A partial government shutdown is not likely to impact military pay, reports Military.com, noting previous shutdowns prompted Congress to pass emergency bills to guarantee troops would be paid, although there has been no movement thus far in Congress on such a measure.

DoD is trying to figure out how to certify commercial companies to perform a Congress-mandated cybersecuity assessment of its 4,500 offensive cyber systems, long-range strike systems, nuclear deterrent systems, national security systems, and critical infrastructure, reports Fifth Domain. There are only nine certified teams across the combatant commands. “There’s no way that I can do an assessment of that many systems and I don’t even know what that term means yet,” said the program’s director, Patrick Arvidson, special assistant to the Office of the National Manager for National Security Systems at the National Security Agency.

Live ordnance from WWII was found on a lobster wharf in Maine, reports Navy Times. The 6-foot-long military projectile was caught in fishing gear about 12 miles off the coast before it was brought to the wharf. Police responded and removed the object, which was later detonated at a sand pit on an island.

The Navy will hold program managers more accountable for cutting time and cost, reports USNI. Assistant Secretary of the Navy for Research, Development and Acquisition James Geurts’ directive: “Stop being a victim; lead your program, knock down the barriers, and deliver the capability the fleet needs when and where they need it at a cost they can afford. Period.”

The US Navy and Missile Defense Agency successfully shot down an intermediate-range ballistic missile target in space from its Hawaii-based test facility, reports Defense News. The test marked the second consecutive successful intercept for the SM-3 Block IIA missile.

The Truman strike group heads home after ‘dynamic’ deployment, reports USNI. The strike group’s two back-to-back three-month deployments demonstrate DoD’s dynamic force concept, which is to operate unpredictably.
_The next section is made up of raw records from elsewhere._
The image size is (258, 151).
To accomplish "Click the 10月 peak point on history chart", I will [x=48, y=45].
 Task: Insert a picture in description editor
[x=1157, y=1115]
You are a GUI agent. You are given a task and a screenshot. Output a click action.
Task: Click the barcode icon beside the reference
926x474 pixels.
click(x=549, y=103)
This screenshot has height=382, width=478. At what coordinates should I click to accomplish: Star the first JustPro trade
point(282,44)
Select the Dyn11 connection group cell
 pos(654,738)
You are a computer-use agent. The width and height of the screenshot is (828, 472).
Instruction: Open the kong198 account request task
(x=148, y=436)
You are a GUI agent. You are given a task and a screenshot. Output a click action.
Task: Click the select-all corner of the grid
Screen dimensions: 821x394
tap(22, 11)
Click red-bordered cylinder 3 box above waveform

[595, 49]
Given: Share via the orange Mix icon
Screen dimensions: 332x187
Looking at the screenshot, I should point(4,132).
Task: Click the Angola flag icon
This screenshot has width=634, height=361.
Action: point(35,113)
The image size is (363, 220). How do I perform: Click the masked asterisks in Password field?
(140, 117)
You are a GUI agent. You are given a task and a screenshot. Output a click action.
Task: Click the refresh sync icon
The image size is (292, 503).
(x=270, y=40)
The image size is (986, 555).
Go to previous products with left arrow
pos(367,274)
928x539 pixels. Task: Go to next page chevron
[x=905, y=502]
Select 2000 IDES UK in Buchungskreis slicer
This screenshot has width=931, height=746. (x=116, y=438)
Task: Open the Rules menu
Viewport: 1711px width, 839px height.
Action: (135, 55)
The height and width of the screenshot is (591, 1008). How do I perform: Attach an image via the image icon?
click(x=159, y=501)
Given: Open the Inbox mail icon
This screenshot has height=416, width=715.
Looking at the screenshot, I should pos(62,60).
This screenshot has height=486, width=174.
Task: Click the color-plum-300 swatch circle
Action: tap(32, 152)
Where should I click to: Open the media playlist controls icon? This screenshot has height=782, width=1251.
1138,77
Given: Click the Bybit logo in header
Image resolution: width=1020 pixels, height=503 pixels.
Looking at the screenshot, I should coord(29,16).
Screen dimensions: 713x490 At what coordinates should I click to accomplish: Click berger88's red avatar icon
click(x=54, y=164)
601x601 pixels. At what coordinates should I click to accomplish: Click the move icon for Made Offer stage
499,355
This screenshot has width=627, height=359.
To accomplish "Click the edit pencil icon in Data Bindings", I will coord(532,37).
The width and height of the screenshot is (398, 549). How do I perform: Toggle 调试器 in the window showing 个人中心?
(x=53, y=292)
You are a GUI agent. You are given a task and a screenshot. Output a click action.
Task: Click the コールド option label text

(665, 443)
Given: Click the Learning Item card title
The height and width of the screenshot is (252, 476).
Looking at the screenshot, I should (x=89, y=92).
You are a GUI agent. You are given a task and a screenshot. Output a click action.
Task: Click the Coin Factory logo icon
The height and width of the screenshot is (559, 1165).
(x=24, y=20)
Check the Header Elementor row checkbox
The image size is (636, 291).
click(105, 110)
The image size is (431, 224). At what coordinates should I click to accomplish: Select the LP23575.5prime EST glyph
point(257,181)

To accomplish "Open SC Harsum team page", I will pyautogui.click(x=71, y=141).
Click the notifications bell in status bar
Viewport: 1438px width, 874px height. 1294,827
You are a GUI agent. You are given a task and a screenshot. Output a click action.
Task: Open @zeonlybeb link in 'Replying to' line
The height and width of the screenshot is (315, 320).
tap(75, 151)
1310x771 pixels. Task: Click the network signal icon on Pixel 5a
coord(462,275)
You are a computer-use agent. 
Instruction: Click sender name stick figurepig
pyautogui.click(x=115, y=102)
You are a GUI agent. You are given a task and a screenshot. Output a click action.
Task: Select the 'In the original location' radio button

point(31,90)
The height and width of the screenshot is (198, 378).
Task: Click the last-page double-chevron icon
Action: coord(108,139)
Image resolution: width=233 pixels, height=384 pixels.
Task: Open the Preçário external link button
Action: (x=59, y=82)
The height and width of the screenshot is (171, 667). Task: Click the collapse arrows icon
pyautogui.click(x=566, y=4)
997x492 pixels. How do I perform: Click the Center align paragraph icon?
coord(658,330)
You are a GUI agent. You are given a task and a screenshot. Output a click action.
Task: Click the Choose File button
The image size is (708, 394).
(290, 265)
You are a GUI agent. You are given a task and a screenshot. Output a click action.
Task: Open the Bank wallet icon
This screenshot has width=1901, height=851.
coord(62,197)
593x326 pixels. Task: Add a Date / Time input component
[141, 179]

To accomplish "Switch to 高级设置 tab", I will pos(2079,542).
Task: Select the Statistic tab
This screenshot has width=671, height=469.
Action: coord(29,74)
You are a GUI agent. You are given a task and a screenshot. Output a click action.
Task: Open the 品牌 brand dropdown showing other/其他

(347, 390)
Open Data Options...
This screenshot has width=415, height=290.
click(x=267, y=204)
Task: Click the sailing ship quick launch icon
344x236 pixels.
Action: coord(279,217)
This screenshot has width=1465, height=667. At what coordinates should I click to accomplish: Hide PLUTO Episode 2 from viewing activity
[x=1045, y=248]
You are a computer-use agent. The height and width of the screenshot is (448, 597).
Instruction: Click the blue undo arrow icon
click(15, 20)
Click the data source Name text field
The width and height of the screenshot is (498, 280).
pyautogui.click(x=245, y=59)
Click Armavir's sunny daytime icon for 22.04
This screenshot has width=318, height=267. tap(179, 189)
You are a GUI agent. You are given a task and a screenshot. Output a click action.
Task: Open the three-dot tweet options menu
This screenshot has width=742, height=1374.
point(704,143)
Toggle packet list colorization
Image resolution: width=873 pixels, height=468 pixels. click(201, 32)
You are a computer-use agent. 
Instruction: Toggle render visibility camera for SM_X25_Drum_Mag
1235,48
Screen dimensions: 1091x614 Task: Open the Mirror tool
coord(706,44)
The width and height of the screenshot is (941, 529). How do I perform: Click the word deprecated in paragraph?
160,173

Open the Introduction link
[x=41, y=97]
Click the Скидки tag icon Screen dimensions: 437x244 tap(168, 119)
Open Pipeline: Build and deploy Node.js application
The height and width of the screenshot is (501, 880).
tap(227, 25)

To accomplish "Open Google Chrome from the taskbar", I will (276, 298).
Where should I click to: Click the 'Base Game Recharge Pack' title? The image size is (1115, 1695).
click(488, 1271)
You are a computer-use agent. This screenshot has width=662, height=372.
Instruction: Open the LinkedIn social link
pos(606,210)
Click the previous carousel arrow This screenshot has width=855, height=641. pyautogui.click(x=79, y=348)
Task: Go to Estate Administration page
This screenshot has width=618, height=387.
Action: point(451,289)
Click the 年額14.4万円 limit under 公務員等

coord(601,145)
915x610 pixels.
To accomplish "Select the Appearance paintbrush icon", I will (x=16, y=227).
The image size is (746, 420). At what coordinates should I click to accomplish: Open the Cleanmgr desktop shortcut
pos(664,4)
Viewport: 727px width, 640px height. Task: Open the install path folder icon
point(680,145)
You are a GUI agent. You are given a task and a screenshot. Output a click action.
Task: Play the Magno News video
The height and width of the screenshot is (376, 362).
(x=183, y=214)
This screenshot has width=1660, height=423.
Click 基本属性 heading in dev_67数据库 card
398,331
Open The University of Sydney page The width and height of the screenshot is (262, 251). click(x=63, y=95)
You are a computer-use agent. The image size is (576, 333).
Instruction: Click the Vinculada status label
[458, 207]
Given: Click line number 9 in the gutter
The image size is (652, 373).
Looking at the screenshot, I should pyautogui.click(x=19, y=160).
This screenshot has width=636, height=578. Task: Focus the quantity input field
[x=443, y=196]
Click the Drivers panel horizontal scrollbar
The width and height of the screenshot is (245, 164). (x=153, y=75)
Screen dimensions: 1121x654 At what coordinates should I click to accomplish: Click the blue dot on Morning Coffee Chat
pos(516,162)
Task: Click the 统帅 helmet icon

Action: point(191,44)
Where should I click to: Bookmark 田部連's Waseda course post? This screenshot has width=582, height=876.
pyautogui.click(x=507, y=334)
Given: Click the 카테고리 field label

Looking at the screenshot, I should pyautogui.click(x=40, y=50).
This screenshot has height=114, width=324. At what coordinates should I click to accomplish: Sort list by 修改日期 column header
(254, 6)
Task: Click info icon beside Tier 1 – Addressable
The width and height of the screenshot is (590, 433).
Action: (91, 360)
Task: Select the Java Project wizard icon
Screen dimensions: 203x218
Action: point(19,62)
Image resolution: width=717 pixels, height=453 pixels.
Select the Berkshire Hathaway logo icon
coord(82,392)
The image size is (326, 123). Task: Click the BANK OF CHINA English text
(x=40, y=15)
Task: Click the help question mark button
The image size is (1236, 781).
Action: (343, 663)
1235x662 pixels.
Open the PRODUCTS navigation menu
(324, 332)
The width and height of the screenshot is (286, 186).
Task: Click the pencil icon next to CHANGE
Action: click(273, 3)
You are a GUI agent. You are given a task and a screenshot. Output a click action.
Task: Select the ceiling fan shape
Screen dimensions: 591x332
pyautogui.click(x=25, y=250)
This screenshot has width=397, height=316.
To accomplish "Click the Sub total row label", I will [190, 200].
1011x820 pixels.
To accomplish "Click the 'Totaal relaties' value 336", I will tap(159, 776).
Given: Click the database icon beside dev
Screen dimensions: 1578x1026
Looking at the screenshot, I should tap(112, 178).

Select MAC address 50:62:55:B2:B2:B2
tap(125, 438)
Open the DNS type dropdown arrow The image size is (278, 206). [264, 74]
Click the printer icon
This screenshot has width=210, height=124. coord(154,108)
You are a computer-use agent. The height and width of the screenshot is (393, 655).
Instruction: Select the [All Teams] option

Japan advances plans to purchase as many as 147 F-35s, reports Military Times, marking a major shift in the post-war makeup of Japan’s Maritime Self Defense Forces, which until now were exclusively for self-defense.

Military Times reports five things about Guantanamo Bay on its 115th birthday. There’s much more to this naval base than its use as an offshore prison.

USNI News Fleet and Marine Tracker: Dec. 10, 2018.


Clark Construction Group LLC, Bethesda, Maryland, is awarded a $298,211,055 firm-fixed-price construction contract to construct a VC-25B hangar complex. The contract provides for the construction of a hangar complex, an aircraft access taxiway/parking apron, associated lighting, engine run-up pads, and a hydrant refueling system with storage tanks. Additional requirements include, but are not limited to, site preparation, wetland/stream mitigation, storm water management, a parking lot, and a fire detection, and suppression system. This contract contains options, which if exercised, will bring the contract value to a ceiling of $315,481,000. Work will be performed at Joint Base Andrews, Camp Springs, Maryland, and is expected to be completed April 2022. Fiscal 2018 and 2019 military construction (Air Force) contract funds in the amount of $220,000,000 are obligated on this award and will not expire at the end of the current fiscal year. This contract was the result of a competitive acquisition via the Navy Electronic Commerce Online website, with 10 proposals received. The Naval Facilities Engineering Command Washington, Washington, District of Columbia, is the contracting activity (N40080-19-C-0008).

URS Federal Services Inc., Germantown, Maryland, was awarded a $9,742,253 modification (P00129) to contract W58RGZ-16-C-0001 for aviation maintenance. Work will be performed in Fort Campbell, Kentucky; Louisville, Tennessee; and Fort Polk, Louisiana, with an estimated completion date of June 29, 2019. Fiscal 2019 aircraft procurement, Army; and operations and maintenance, Army funds in the amount of $9,742,253 were obligated at the time of the award. US Army Contracting Command, Redstone Arsenal, Alabama, is the contracting activity.